8.1(c). EOC shall not be liable under this indemnification provision
with respect to any claim made against an Indemnified Party unless such
Indemnified Party shall have notified EOC in writing within a reasonable time
after the summons or other first legal process giving information of the nature
of the claim shall have been served upon such Indemnified Party (or after such
Indemnified Party shall have received notice of such service on any designated
agent), but failure to notify EOC of any such claim shall not relieve EOC from
any liability which it may have to the Indemnified Party against whom such
action is brought otherwise than on account of this indemnification provision.

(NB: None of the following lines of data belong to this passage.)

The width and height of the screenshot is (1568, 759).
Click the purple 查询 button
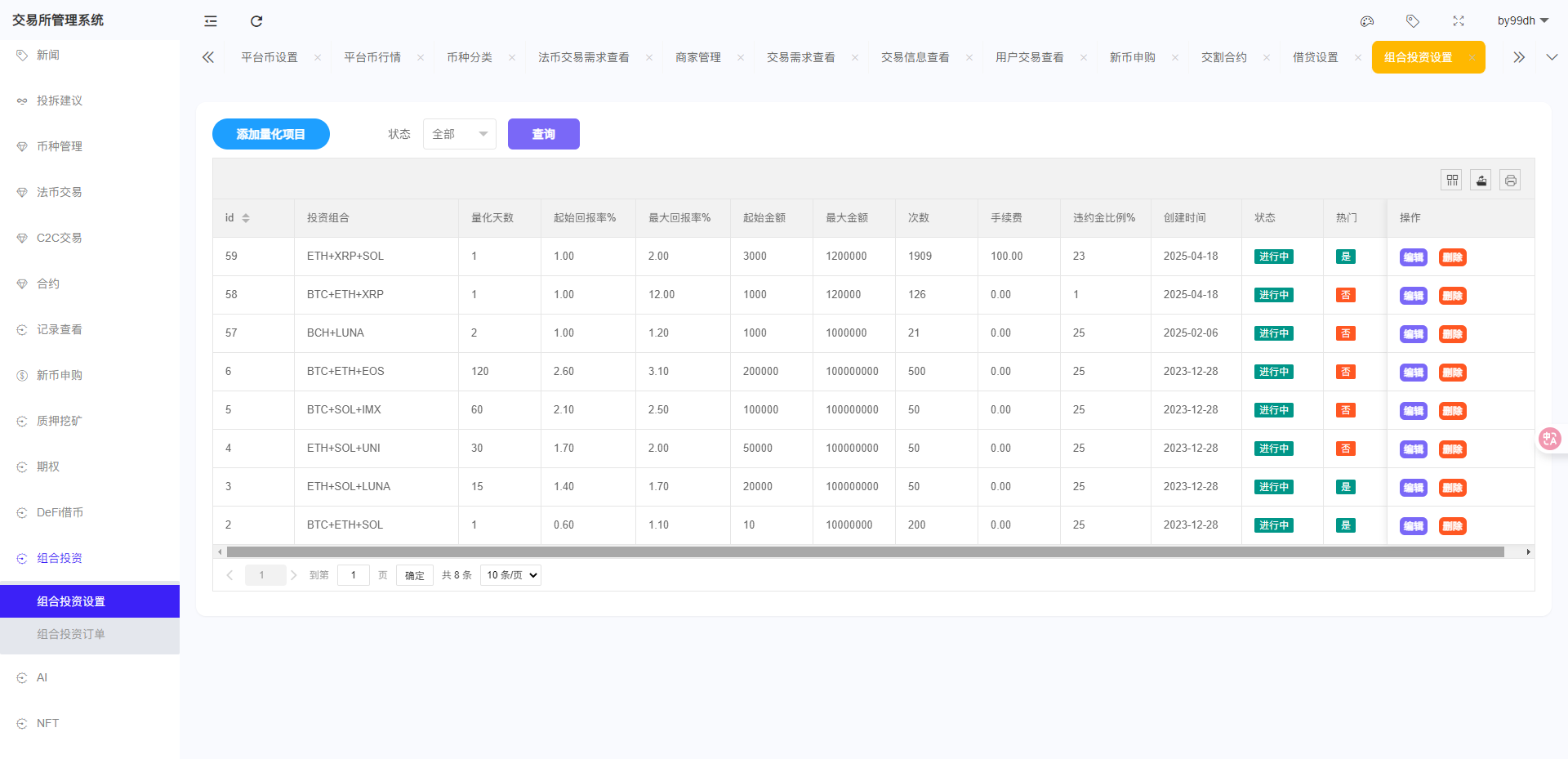pyautogui.click(x=544, y=134)

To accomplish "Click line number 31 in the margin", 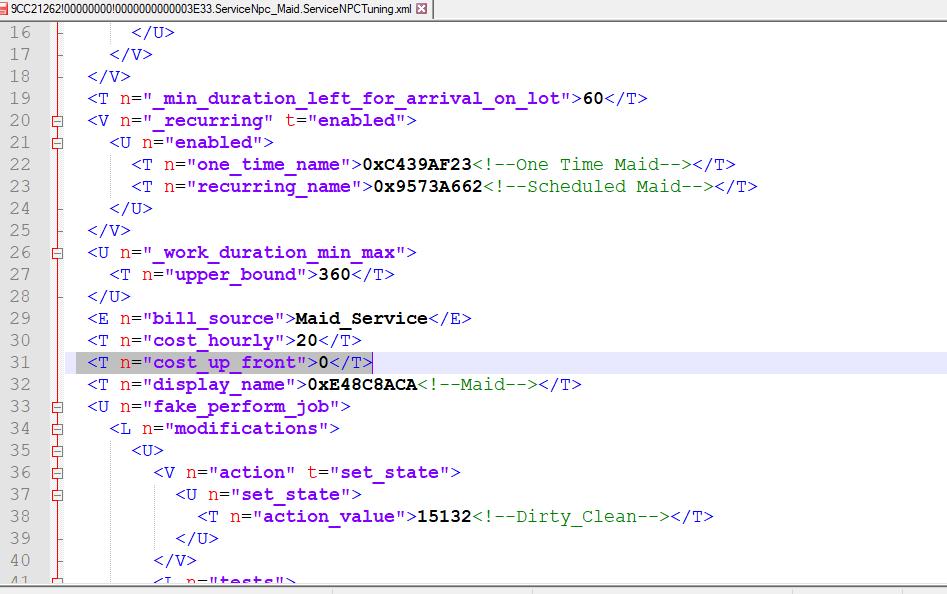I will [20, 362].
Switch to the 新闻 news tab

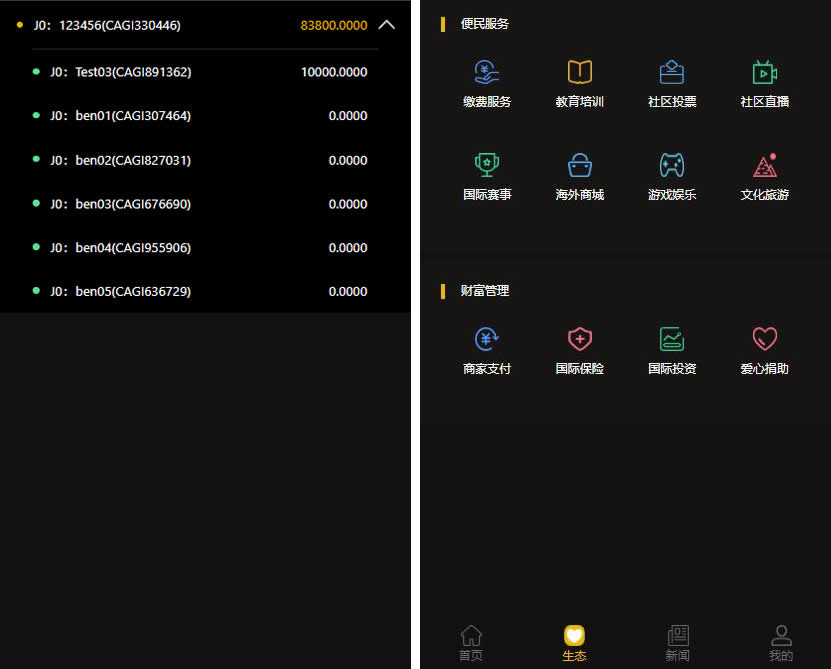pyautogui.click(x=678, y=643)
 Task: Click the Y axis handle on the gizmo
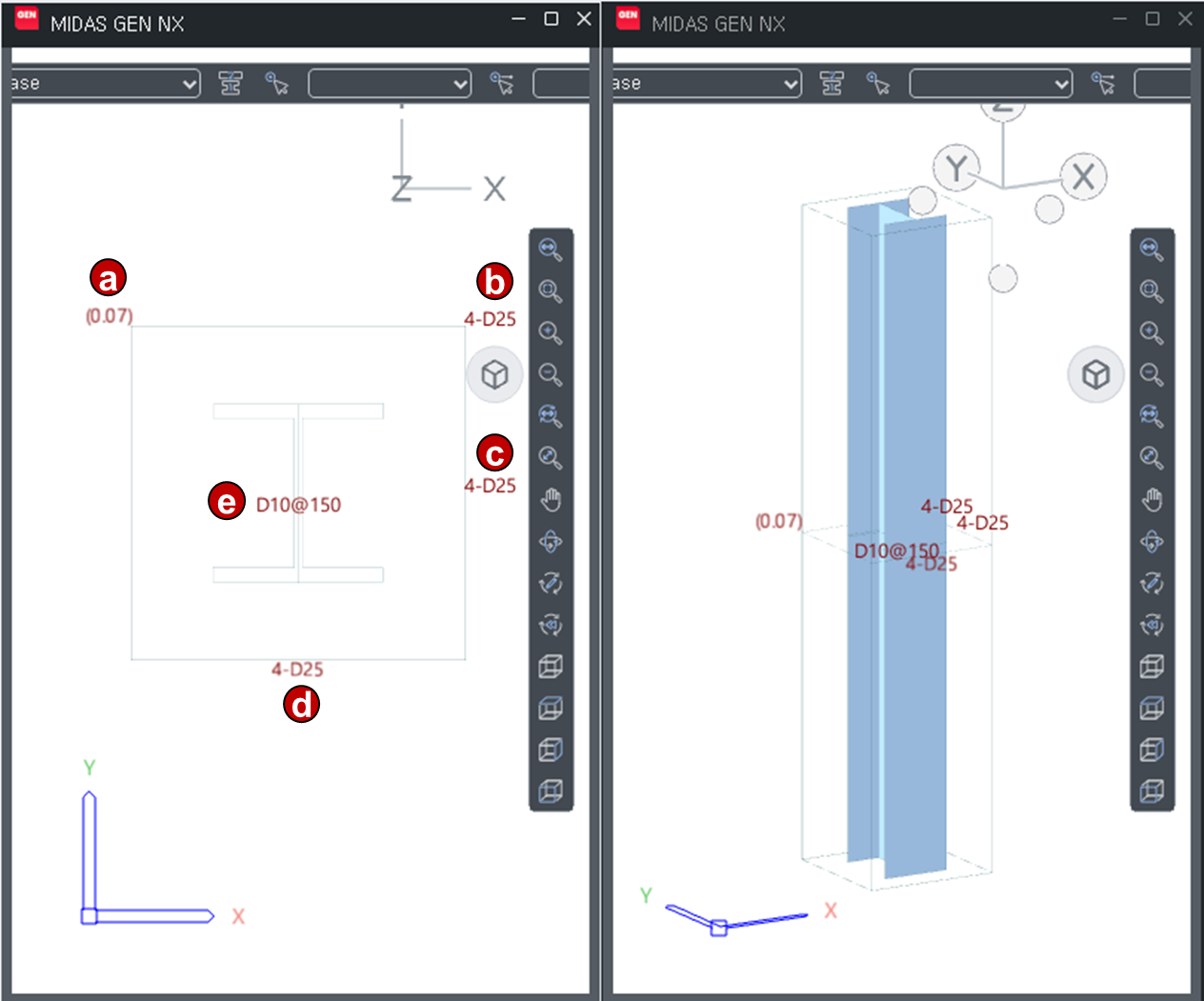point(955,168)
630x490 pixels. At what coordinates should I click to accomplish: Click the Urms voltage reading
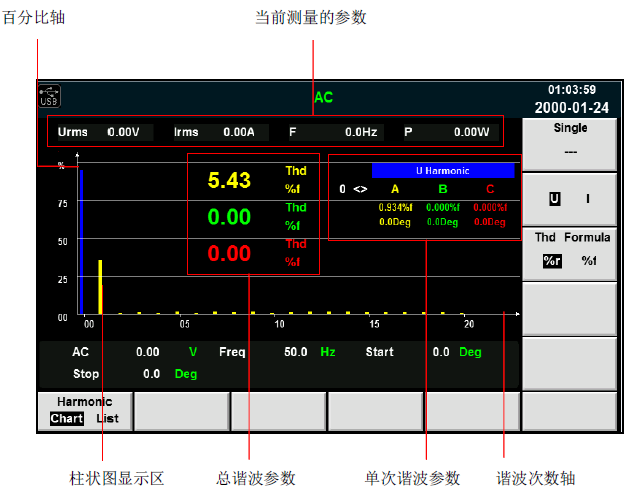click(99, 131)
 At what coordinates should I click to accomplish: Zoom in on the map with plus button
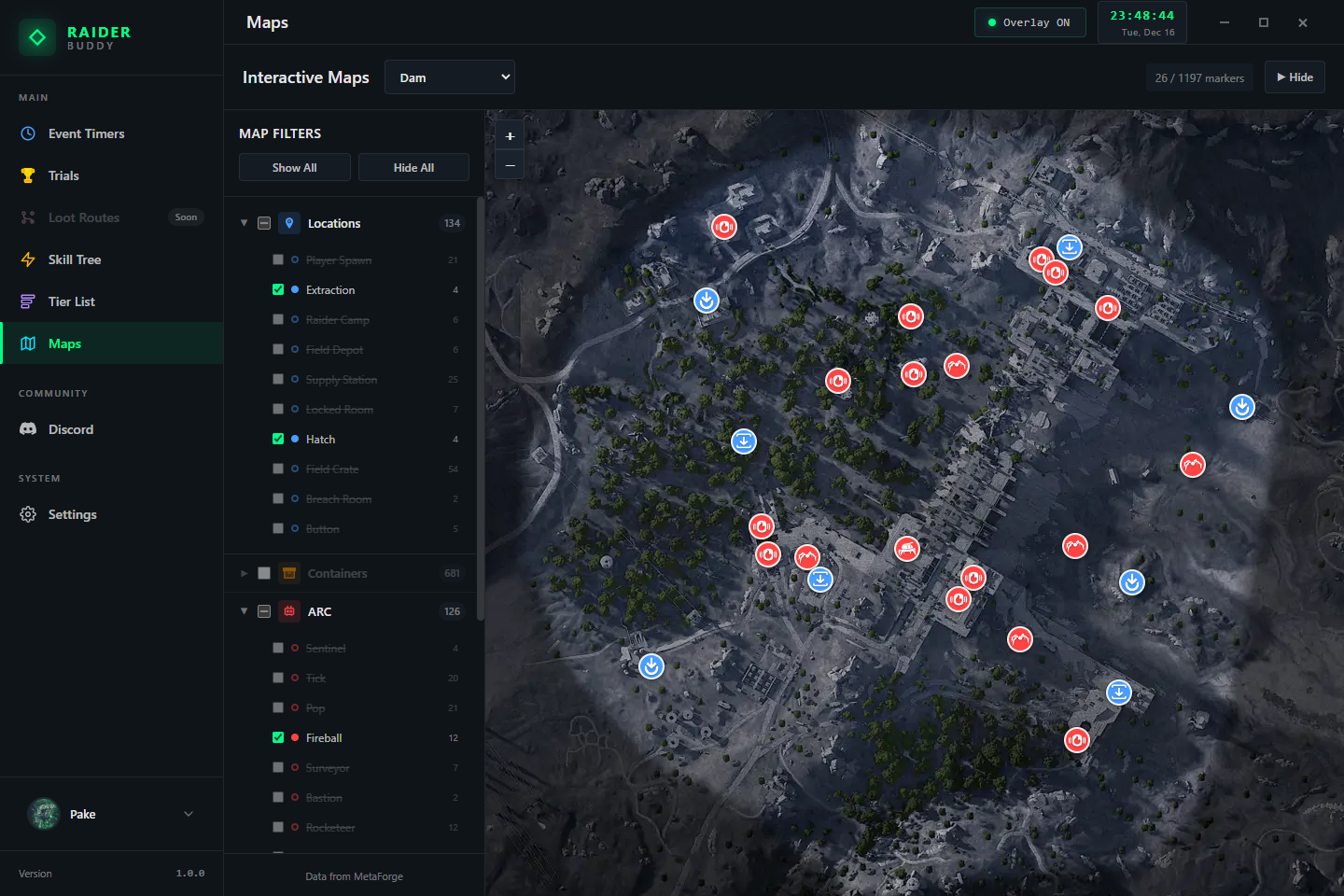pyautogui.click(x=510, y=136)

In case any such action is brought against the Indemnified Parties, EOC shall be
entitled to participate, at its own expense, in the defense of such action. EOC
also shall be entitled to assume the defense thereof, with counsel reasonably
satisfactory to the party named in the action. After notice from EOC to such
party of EOC's election to assume the defense thereof, the Indemnified Party
shall bear the fees and expenses of any additional counsel retained by it, and
EOC will not be liable to such party under this Agreement for any legal or other
expenses subsequently incurred by such party independently in connection with
the defense thereof other than reasonable costs of investigation.
8.1(d). The Indemnified Parties shall promptly notify EOC of the
commencement of any litigation or proceedings against them in connection with
the issuance or sale of the Trust's shares or the EOC Contracts or the operation
of the Trust.
8.2. Indemnification by the Distributors
-----------------------------------
8.2(a). Each of the Distributors agrees to indemnify and hold harmless
EOC, and the Trust and each of their directors and officers and each person, if
any, who controls EOC within the meaning of Section 15 of the 1933 Act
(collectively, the "Indemnified Parties" for purposes of this Section 8.2)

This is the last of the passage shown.